STATED GOAL: In the part of the material below that opens with the line containing "Click the Bake button" and closes with the line containing "Action: coord(630,939)", change "Viewport" to "Display area" and give those lines again with everything else unchanged.

DATA FOR THE TASK:
:::

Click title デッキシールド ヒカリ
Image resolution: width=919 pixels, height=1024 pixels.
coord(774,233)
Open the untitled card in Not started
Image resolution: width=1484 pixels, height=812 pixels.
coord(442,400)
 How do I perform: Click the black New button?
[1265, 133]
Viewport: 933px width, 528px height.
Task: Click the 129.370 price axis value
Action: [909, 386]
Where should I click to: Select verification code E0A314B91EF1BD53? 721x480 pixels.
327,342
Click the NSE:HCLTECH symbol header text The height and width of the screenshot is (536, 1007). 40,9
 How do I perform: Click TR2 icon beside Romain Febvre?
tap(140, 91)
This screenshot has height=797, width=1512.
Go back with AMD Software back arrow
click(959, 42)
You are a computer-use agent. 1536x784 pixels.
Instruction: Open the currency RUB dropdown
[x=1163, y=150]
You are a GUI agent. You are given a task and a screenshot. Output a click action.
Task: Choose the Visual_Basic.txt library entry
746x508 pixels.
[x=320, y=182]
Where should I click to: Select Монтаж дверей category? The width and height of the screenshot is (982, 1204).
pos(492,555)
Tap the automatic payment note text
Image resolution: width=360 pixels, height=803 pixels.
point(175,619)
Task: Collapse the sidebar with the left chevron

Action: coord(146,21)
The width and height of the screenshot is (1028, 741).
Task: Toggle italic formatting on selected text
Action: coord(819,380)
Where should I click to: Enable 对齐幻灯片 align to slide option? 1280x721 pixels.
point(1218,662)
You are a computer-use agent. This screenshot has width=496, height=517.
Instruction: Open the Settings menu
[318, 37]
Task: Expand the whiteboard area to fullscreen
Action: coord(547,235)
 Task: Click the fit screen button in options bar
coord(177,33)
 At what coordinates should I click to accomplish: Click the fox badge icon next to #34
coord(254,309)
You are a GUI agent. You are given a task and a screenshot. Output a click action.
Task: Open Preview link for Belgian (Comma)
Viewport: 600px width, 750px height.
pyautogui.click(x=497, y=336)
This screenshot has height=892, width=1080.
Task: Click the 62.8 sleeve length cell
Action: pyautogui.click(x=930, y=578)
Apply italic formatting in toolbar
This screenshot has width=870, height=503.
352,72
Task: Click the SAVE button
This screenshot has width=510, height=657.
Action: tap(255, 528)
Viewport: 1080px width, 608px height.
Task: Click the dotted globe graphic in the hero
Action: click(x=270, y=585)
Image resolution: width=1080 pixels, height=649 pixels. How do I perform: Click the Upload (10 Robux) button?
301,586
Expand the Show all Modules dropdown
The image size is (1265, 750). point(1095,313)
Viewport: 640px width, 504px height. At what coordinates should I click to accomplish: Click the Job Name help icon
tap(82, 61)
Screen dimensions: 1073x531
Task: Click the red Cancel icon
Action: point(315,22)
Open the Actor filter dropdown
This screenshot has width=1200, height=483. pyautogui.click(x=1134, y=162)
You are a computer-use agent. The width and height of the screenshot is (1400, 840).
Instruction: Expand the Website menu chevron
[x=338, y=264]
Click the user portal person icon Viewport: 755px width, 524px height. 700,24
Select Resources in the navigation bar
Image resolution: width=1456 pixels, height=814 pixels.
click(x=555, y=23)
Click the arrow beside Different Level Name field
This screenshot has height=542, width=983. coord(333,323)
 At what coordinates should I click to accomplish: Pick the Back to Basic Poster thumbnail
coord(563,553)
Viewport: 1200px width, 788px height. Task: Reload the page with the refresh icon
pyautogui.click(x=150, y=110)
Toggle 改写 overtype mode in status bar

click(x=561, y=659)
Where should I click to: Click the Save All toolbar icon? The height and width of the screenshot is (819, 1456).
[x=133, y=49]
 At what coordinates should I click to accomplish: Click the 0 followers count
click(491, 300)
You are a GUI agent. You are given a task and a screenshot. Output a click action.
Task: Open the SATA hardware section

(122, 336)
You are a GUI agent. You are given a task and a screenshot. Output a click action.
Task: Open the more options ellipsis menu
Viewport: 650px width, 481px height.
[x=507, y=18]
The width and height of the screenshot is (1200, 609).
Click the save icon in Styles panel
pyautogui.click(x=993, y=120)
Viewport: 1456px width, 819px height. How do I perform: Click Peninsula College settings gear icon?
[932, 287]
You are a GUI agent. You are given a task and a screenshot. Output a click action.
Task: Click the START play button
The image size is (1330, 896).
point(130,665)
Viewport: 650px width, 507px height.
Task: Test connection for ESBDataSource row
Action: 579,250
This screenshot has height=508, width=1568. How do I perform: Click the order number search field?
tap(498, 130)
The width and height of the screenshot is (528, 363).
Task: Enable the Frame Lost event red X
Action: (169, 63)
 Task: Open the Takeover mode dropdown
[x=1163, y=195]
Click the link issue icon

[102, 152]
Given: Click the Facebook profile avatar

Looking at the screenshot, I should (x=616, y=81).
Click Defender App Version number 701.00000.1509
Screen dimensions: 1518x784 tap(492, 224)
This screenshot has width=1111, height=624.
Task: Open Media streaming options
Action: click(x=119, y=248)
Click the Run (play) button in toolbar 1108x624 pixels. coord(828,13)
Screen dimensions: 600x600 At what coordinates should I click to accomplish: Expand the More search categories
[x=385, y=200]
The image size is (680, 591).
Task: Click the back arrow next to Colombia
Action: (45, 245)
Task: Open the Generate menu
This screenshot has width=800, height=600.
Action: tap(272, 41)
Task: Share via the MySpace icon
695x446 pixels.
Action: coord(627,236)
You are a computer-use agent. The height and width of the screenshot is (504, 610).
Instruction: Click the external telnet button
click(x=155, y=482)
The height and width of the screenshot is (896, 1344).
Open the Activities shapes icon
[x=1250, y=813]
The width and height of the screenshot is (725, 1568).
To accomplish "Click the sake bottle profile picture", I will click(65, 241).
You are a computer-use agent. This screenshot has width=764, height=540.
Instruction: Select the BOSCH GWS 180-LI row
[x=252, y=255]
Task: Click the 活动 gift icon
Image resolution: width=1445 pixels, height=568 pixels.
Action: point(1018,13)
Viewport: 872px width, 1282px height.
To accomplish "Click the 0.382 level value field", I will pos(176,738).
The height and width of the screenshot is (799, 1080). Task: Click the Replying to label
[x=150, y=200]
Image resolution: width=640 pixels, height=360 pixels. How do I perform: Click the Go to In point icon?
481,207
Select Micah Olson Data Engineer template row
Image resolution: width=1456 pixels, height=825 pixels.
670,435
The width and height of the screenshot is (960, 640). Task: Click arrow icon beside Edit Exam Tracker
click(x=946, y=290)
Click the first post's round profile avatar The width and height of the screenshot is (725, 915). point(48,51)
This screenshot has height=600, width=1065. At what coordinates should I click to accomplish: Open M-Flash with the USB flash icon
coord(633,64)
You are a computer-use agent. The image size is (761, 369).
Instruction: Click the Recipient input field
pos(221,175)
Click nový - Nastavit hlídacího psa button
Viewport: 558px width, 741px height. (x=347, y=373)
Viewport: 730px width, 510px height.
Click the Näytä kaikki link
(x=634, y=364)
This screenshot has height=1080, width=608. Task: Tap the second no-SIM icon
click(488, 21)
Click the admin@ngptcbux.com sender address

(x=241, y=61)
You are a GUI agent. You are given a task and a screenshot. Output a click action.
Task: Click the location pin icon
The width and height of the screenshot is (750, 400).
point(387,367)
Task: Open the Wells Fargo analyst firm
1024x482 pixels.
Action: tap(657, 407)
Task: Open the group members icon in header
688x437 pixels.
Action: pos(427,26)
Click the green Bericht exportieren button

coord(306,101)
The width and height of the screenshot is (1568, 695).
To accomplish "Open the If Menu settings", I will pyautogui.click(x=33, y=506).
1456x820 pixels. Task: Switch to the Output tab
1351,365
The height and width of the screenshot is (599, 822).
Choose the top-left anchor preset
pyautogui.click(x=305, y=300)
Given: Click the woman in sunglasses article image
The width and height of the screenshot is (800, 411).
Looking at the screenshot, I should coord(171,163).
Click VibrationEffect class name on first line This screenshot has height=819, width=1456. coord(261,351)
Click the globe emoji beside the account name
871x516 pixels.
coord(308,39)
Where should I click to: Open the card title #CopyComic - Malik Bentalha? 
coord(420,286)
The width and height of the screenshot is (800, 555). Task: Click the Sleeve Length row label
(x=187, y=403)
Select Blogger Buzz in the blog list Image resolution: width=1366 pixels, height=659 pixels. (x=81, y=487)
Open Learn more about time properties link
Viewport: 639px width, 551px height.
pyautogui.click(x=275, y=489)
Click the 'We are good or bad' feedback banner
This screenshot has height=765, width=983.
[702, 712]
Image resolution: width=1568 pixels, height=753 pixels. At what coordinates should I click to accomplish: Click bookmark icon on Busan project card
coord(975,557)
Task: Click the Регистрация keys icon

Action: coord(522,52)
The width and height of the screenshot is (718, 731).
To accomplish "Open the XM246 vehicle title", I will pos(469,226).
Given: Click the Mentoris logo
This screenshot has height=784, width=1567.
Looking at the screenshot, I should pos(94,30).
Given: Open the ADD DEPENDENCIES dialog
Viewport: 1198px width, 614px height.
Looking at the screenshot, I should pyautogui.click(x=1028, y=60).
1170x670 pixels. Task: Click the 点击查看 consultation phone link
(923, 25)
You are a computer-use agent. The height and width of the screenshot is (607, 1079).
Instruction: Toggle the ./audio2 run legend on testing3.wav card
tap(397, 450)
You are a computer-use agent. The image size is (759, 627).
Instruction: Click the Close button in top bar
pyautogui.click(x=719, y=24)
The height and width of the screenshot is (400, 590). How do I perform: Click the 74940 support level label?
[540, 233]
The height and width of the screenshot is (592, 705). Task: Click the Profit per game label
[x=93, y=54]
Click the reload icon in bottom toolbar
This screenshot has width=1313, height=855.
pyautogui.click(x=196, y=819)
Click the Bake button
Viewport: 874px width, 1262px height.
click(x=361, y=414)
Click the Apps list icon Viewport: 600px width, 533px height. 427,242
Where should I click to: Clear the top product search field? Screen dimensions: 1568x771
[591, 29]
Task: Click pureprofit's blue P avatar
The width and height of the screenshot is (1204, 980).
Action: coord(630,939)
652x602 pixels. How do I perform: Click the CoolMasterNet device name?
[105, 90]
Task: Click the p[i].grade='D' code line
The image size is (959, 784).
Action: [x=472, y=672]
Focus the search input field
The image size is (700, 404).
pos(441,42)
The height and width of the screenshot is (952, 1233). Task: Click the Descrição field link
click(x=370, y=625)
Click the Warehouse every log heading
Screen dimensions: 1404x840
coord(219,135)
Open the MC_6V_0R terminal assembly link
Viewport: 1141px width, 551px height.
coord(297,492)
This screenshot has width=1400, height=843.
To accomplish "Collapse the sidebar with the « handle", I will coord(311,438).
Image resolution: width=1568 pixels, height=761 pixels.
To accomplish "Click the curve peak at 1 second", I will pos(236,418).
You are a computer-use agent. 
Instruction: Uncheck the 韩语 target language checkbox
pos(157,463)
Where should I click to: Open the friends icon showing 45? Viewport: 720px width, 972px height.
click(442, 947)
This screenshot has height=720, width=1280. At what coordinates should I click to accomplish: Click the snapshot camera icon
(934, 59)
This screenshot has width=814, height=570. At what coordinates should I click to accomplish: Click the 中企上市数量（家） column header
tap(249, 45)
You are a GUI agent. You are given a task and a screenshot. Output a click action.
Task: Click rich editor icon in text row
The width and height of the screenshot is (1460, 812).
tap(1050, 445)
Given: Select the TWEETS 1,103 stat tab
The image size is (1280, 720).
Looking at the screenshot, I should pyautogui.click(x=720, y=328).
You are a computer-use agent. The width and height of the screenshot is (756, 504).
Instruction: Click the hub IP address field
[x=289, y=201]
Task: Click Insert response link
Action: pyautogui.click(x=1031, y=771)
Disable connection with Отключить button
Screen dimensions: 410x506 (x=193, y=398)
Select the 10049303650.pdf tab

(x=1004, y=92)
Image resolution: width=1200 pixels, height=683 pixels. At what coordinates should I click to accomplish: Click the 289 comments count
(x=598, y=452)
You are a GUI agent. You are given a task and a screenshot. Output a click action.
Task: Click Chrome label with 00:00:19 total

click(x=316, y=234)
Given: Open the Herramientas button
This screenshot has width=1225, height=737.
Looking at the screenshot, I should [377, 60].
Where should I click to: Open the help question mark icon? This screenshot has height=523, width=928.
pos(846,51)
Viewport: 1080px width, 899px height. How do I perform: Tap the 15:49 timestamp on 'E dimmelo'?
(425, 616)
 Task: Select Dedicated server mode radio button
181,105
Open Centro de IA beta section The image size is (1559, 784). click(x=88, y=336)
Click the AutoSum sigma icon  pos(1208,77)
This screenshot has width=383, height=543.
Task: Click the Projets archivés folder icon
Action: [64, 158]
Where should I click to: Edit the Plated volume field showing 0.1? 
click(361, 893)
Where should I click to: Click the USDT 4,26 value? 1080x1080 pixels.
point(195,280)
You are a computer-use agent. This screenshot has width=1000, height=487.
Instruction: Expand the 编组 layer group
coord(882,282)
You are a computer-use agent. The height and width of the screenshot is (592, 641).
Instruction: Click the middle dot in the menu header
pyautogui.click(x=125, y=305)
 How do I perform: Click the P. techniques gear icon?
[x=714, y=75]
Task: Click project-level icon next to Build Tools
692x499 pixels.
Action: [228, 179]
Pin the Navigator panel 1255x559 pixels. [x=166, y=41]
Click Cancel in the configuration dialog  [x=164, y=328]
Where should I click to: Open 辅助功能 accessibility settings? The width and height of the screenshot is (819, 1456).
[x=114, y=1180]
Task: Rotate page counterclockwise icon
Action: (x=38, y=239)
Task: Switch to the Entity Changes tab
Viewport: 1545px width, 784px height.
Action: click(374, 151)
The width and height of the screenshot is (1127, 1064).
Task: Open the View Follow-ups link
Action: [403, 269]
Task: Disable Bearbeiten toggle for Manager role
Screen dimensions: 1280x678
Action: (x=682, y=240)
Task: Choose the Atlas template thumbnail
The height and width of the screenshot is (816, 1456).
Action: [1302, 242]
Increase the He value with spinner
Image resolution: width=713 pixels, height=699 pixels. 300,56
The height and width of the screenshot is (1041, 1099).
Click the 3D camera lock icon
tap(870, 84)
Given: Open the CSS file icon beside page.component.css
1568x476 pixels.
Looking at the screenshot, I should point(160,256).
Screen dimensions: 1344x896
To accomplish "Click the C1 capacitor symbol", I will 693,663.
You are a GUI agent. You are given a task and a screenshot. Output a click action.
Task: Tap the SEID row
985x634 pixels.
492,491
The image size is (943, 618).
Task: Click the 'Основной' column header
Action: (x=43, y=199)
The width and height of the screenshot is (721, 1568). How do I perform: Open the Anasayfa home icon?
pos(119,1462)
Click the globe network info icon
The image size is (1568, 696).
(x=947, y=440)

:::

EXERCISE RESULT:
Click the Bake button
Display area: 874px width, 1262px height.
click(x=361, y=414)
Click the Apps list icon Display area: 600px width, 533px height. 427,242
Where should I click to: Clear the top product search field? Screen dimensions: 1568x771
[591, 29]
Task: Click pureprofit's blue P avatar
The width and height of the screenshot is (1204, 980).
Action: coord(630,939)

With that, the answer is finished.